| Your objective |
Could you return each line from the one bearing "This screenshot has width=1158, height=643." through the last line of the entries, exactly as it stands, with no pictures?

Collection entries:
=-=-=-=-=

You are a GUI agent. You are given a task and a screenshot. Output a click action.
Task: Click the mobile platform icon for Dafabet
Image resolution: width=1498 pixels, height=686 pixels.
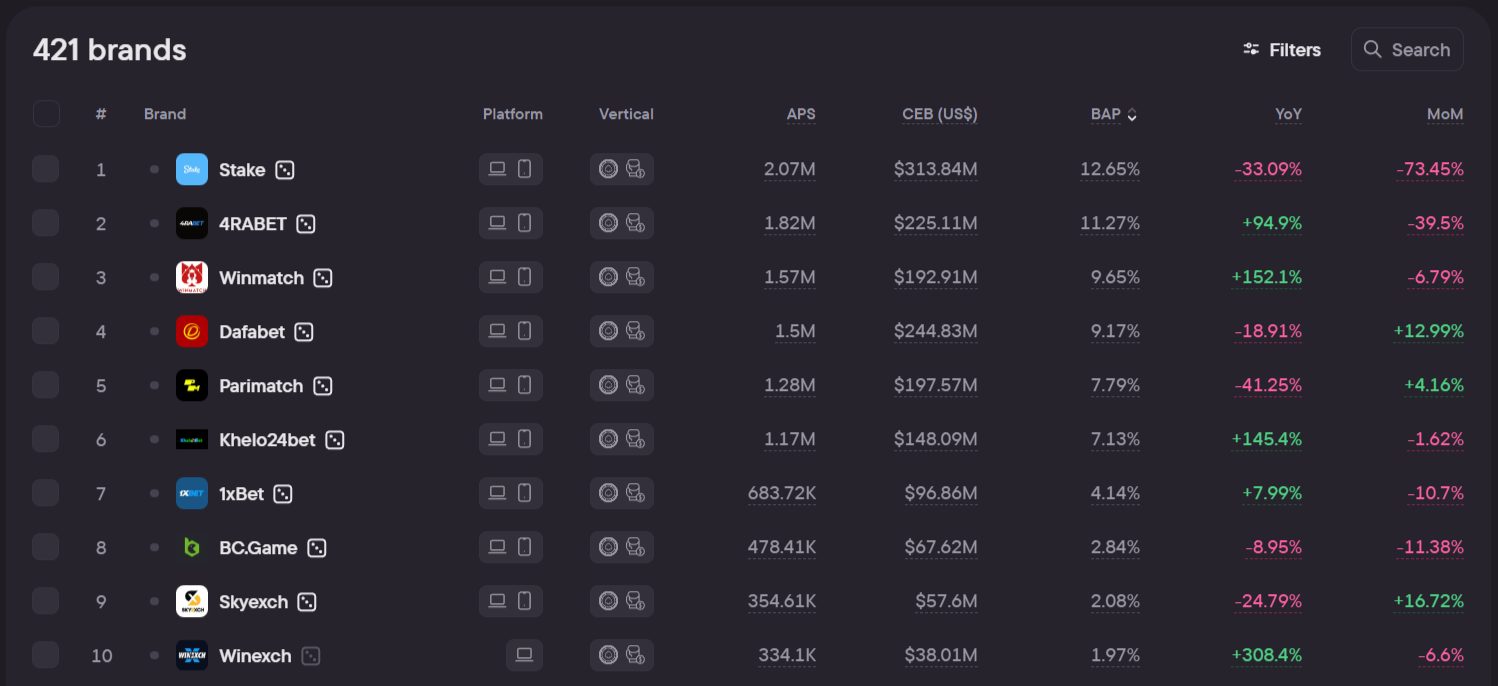pos(524,331)
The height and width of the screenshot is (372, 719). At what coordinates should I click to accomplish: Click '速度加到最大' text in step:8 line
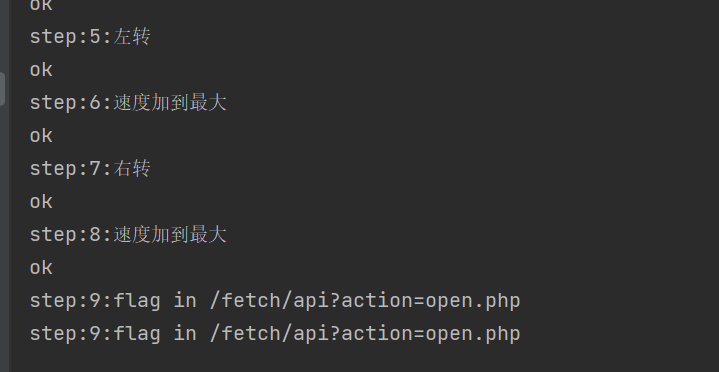[x=170, y=234]
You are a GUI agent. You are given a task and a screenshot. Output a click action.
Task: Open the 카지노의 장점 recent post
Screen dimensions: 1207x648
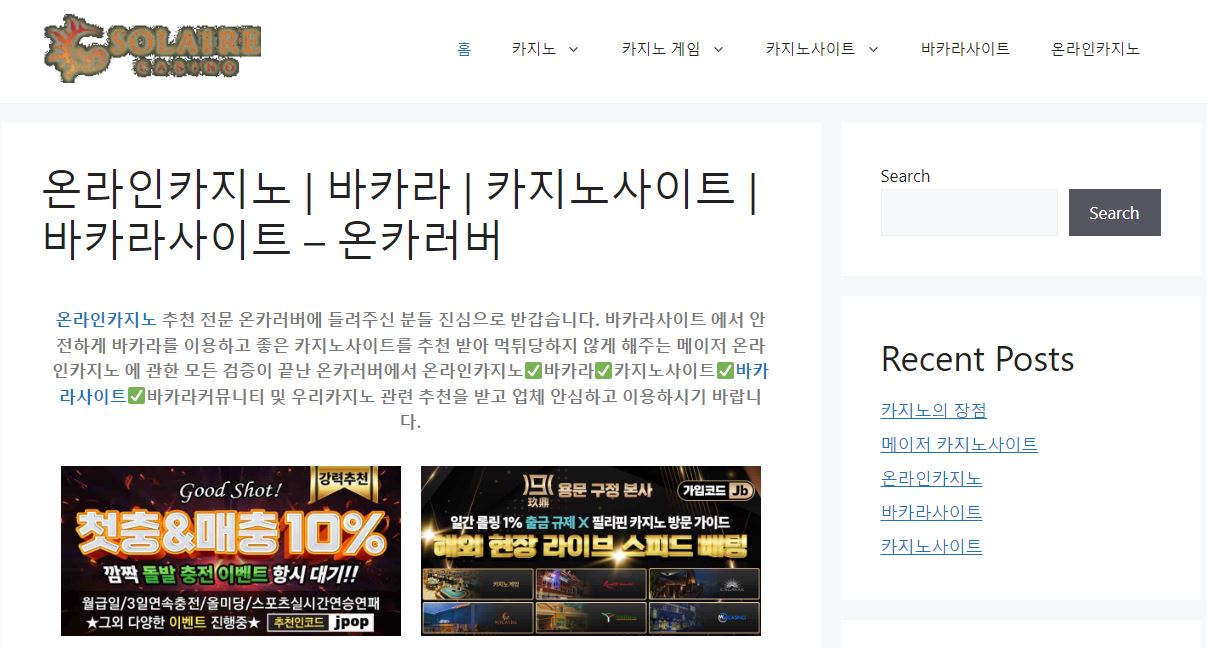pyautogui.click(x=933, y=410)
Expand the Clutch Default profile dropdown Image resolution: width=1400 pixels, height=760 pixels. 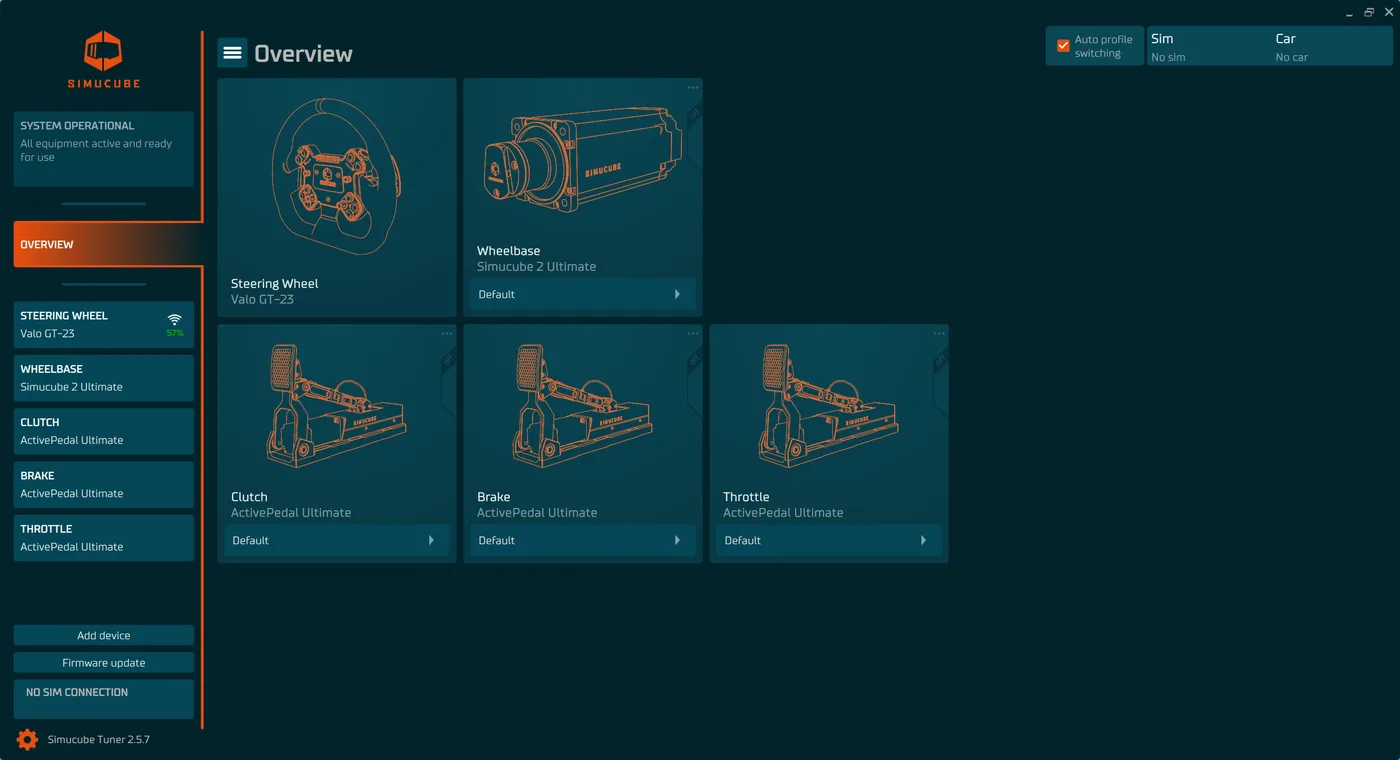click(337, 540)
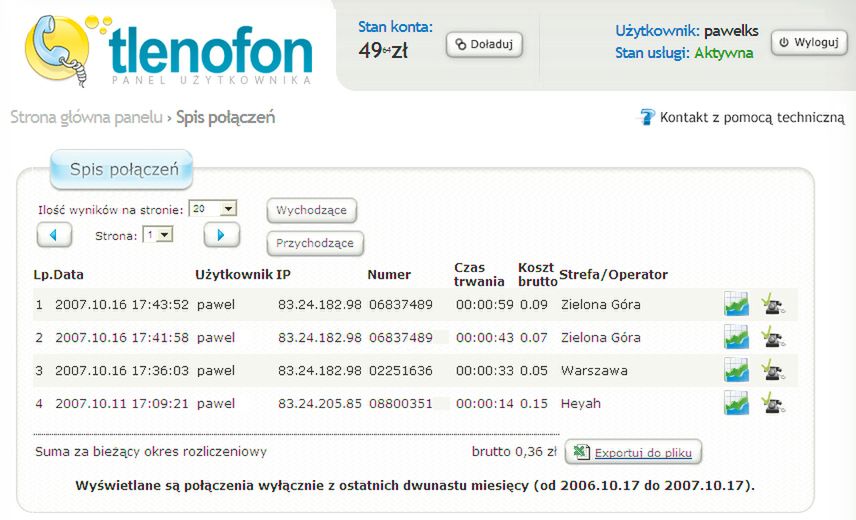The width and height of the screenshot is (856, 520).
Task: Go to Strona główna panelu breadcrumb
Action: tap(85, 118)
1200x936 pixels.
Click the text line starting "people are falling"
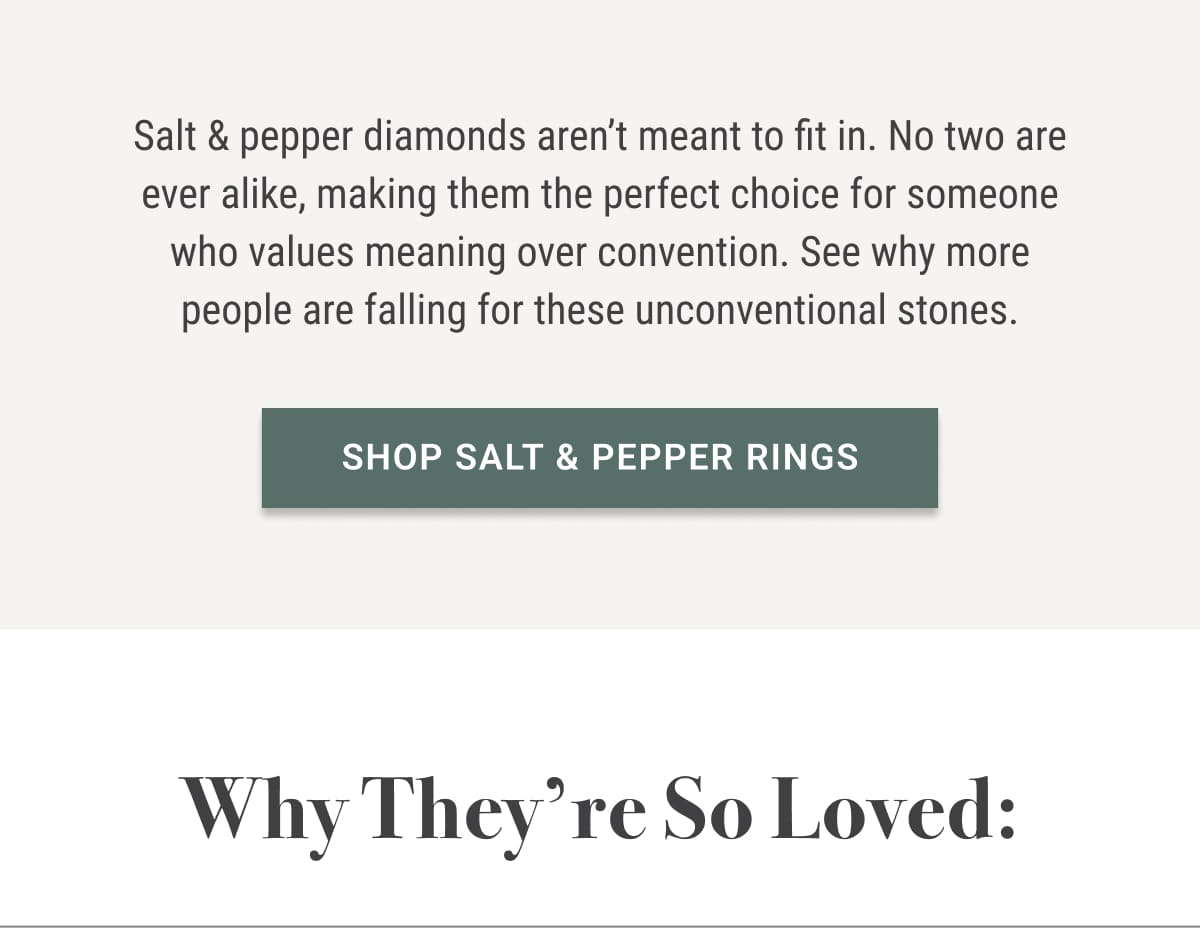point(600,311)
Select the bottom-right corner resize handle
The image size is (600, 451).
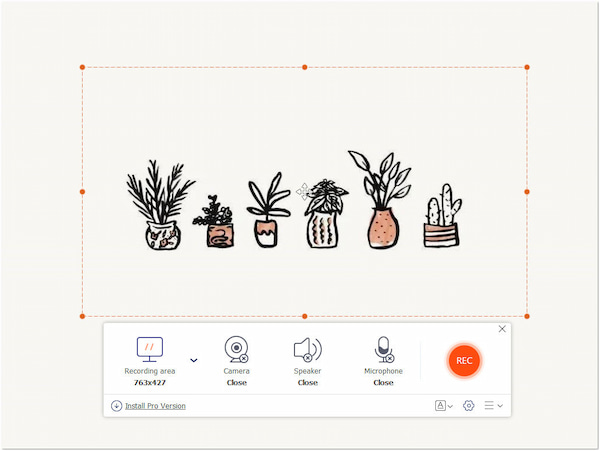tap(527, 316)
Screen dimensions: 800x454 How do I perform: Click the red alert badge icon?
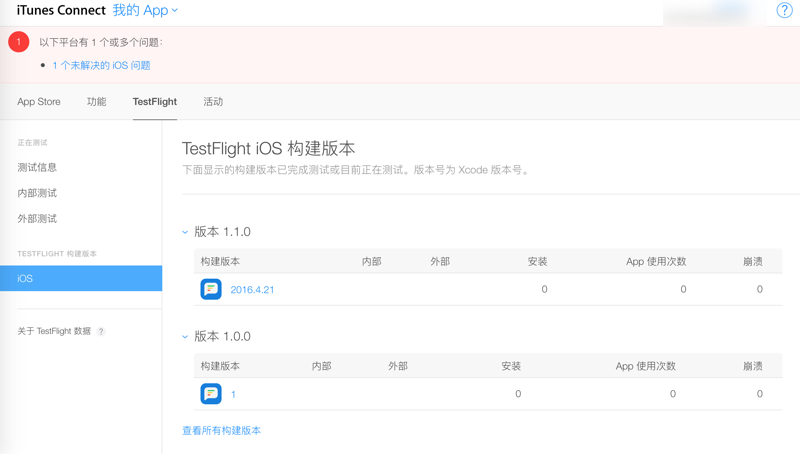coord(18,42)
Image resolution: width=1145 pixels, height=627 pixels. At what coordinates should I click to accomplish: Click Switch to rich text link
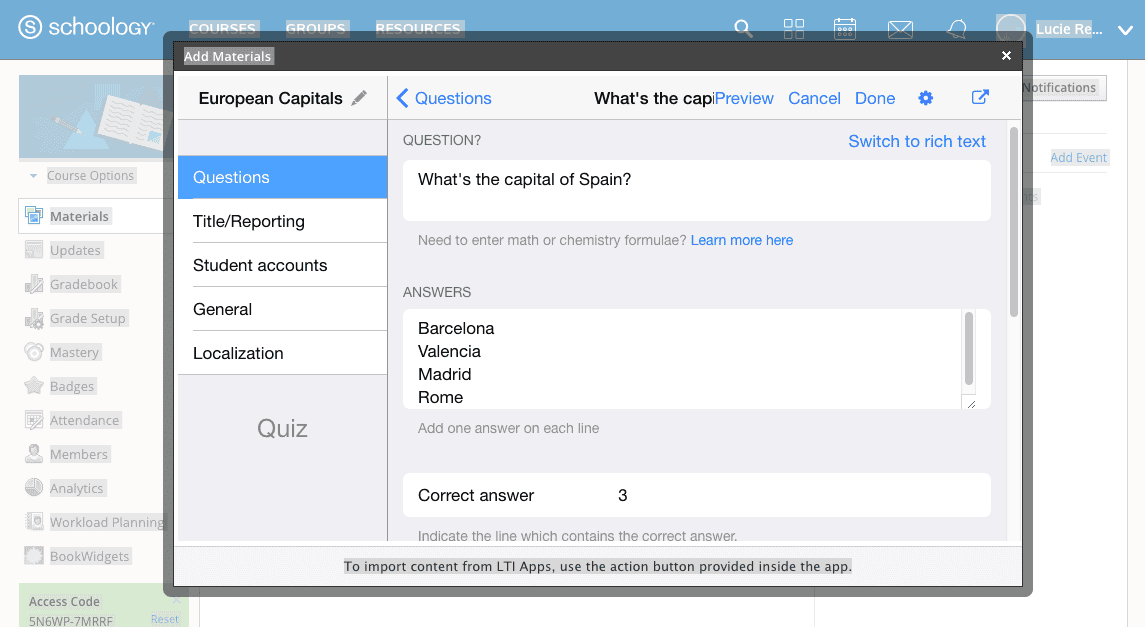click(x=916, y=142)
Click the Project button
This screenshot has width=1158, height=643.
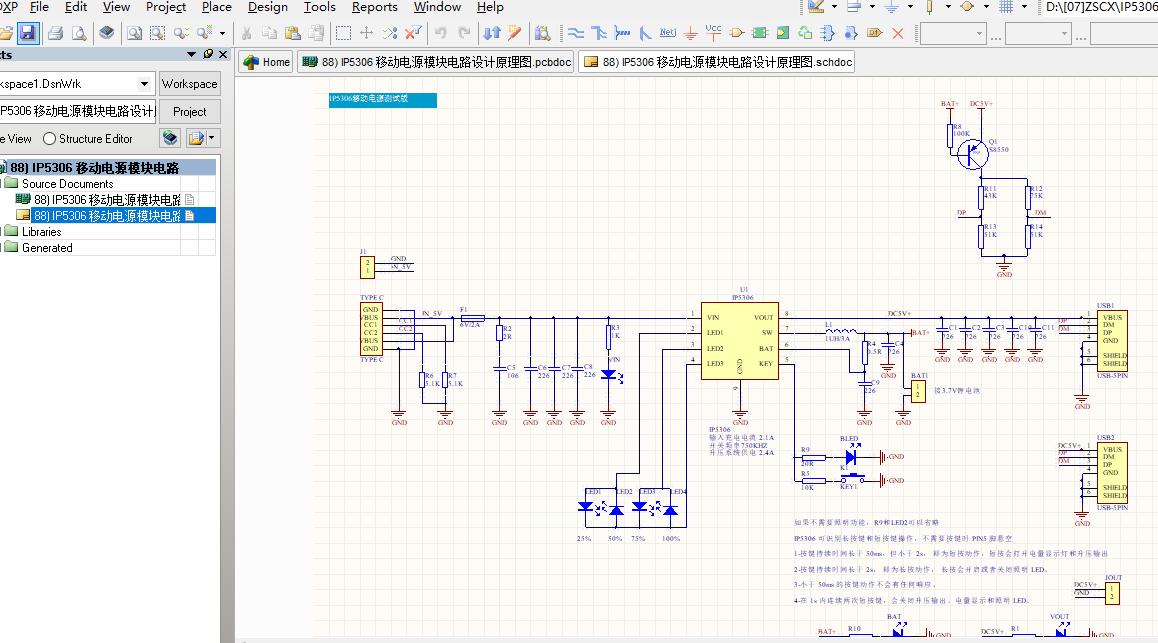pos(189,112)
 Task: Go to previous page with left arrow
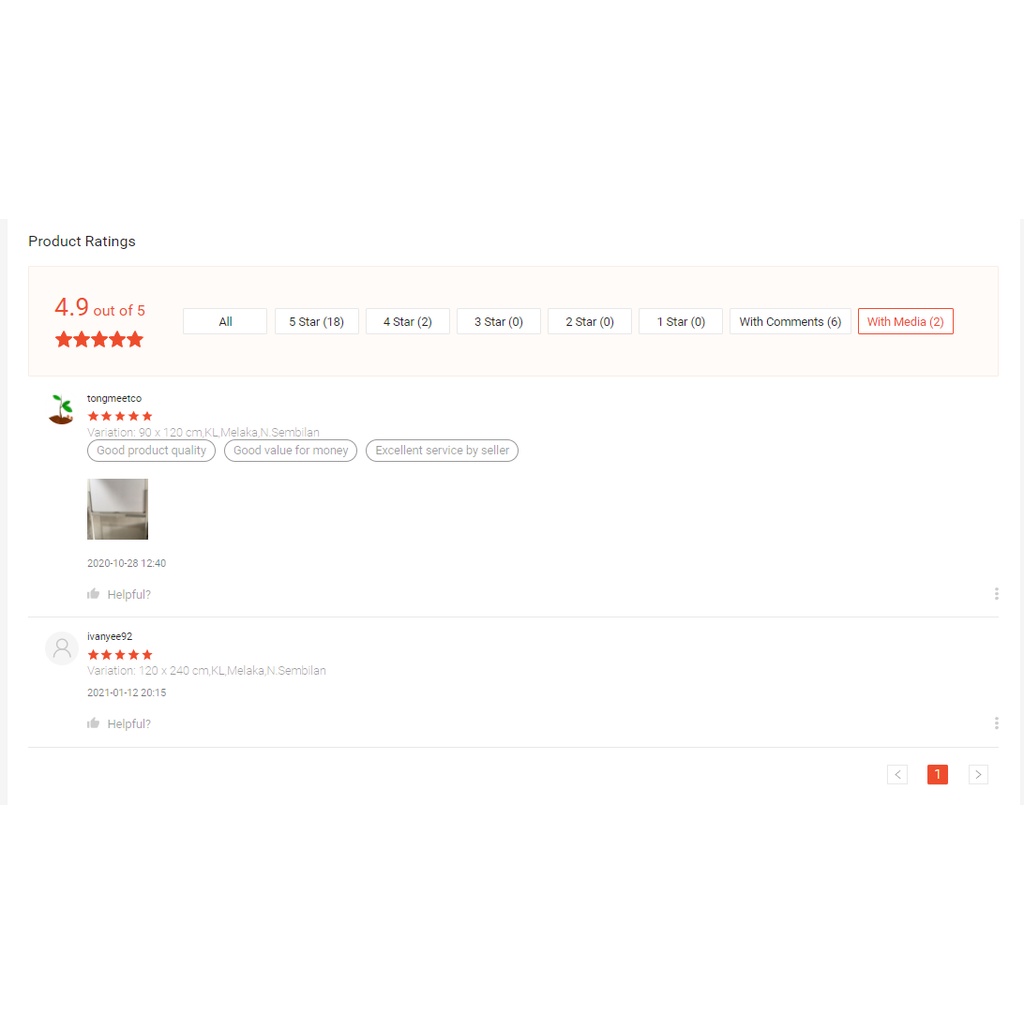point(897,775)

=-=-=-=-=

| Exercise output |
This screenshot has width=1158, height=643.
pos(189,112)
 Task: Go to previous page with left arrow
point(897,775)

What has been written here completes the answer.